Career Technical Education programs, while common in public school districts, generally fail to emphasize school-business partnerships that allow employers to provide mentorship and real-world learning opportunities for students. Apprenticeships, meanwhile, once a common system for upward mobility, have been supplanted by the ballooning college industrial complex. Every year, we invest over $500 billion of taxpayer money in colleges and universities, and under $400 million in apprenticeship programs.
Not every high school graduate should have the same credentials or abilities. Specialization is prized in the job market, like in the Navy, because that is what employers want. While many young people leave the school system feeling inadequate, in the military, everyone becomes an expert in his or her trade. Associating “ability” solely with academic proficiency remains one of the most baffling features of our education system.

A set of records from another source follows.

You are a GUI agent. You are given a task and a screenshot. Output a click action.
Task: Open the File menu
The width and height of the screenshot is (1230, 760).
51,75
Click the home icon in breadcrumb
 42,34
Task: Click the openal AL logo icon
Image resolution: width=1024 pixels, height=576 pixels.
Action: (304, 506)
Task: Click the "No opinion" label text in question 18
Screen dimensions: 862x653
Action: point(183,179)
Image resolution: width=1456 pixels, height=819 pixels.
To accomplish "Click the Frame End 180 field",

This is not to minimize the importance of academics nor to suggest that “getting a job” ought to be the only function of public schools. Academic knowledge is not only crucial in many occupations, but it’s worthy in itself. Yet research shows that the academic achievement gap is predictable from the moment students enter school, and that instilling academic knowledge in students is best done early. We can both reform the lack of academic preparation in earlier grades while also allowing older learners, as they enter high school, to specialize in more varied types of knowledge and skills that have more direct application to entry-level jobs. And for anyone who assumes that technical trades are beneath academics, I would argue a 19-year-old who can fix a centrifugal pump has a better understanding of physics than his peer who has just completed his high school science requirement.
Because most sailors do not serve past their initial enlistment—generally four years—the Navy must maintain a well-tuned system of job training. Connecting young people with a profession, and even a purpose, may just be the cure to the “anxious generation.”
There are bright spots to follow. The nonprofit organization The Urban Assembly has established a network of career-themed high schools in New York City that focus not only on college readiness, but on connecting young people with career fields as varied as health care, software engineering, and the performing arts. And P-TECH, or Pathways in Technology Early College High Schools, is a pioneering school model that allows students to earn both a high school diploma and a two-year postsecondary degree in STEM fields at no cost. There are over 300 P-TECH schools internationally, partnering with 600 companies in sectors like IT, advanced manufacturing, and energy. These models, however, are exceedingly rare and very much alternatives to traditional schooling.
Schools cannot do it alone—they do not direct education policy. It is up to policymakers and education leaders to refocus the function of schools toward what young people will actually do with their education. While the military excels at running its own education system, families are fleeing our actual education system in droves. That benefits military recruiters, but it’s a troubling state of affairs for our schools.